↓
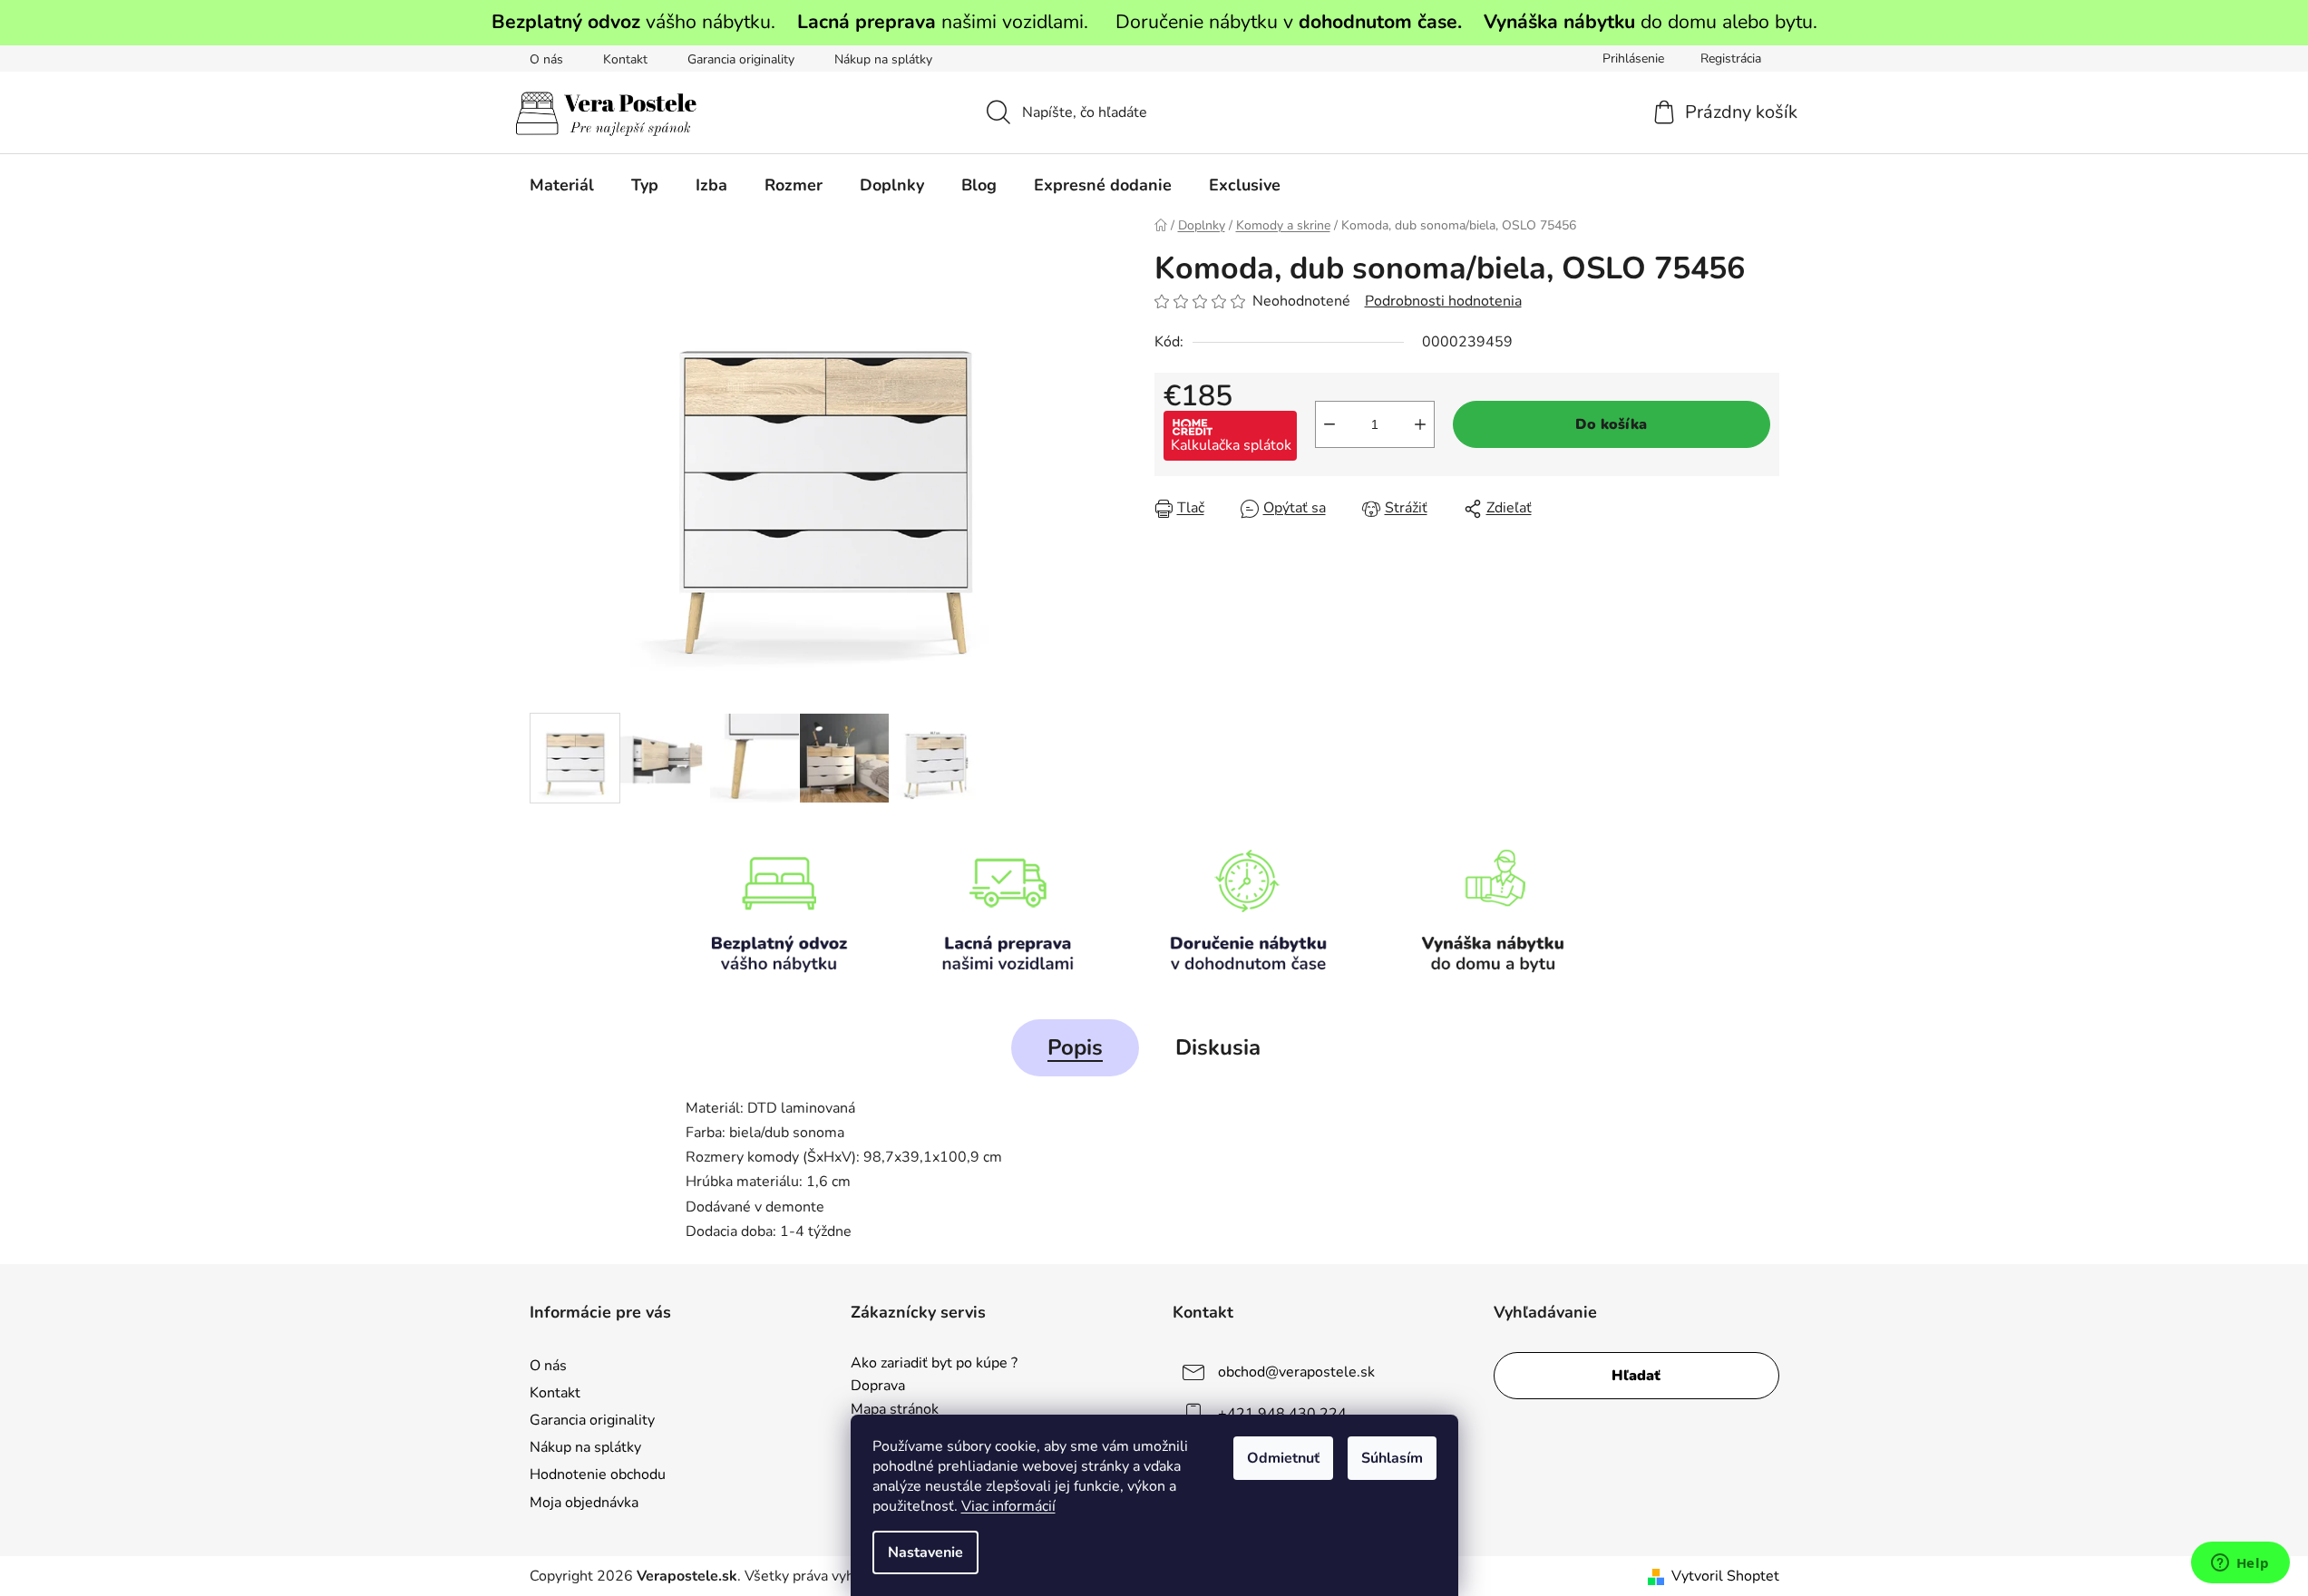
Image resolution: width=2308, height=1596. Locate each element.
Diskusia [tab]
↑
↓
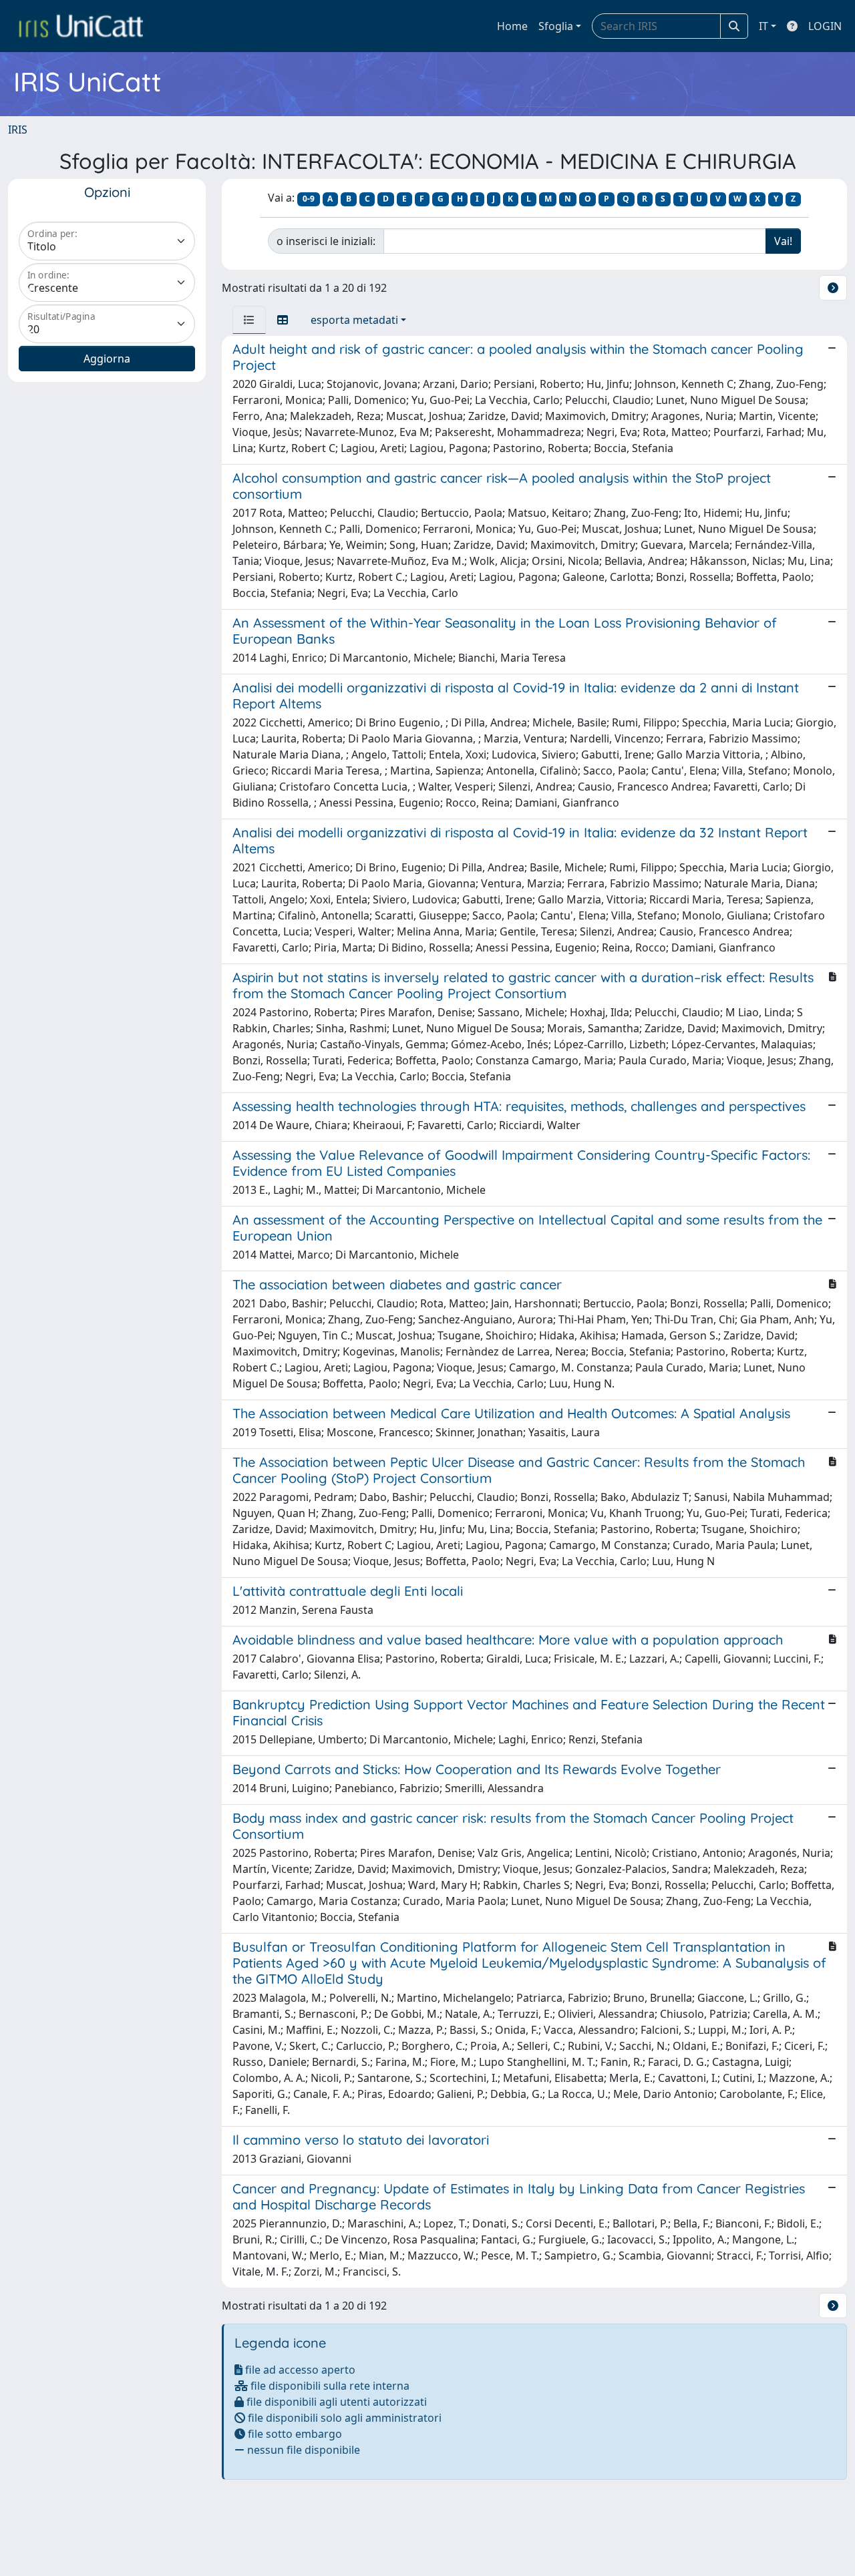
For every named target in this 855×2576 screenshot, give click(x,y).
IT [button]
↑
↓
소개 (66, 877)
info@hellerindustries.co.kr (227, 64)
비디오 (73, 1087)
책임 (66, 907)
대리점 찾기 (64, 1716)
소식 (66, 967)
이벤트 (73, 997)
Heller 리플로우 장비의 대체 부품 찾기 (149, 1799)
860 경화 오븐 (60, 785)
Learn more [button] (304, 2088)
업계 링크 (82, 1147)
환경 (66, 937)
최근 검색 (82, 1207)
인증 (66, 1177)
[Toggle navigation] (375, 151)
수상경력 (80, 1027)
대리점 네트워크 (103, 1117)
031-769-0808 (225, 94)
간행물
↑
■ DIRECTIONS FOR THIS TASK: Taking the material above, extract exactly and only the lines from the line with "For every named" to the line with "IT [button]", inclusive of both.

■ WRITTEN SOLUTION:
For every named target in this 855×2576 screenshot, give click(x,y).
IT [button]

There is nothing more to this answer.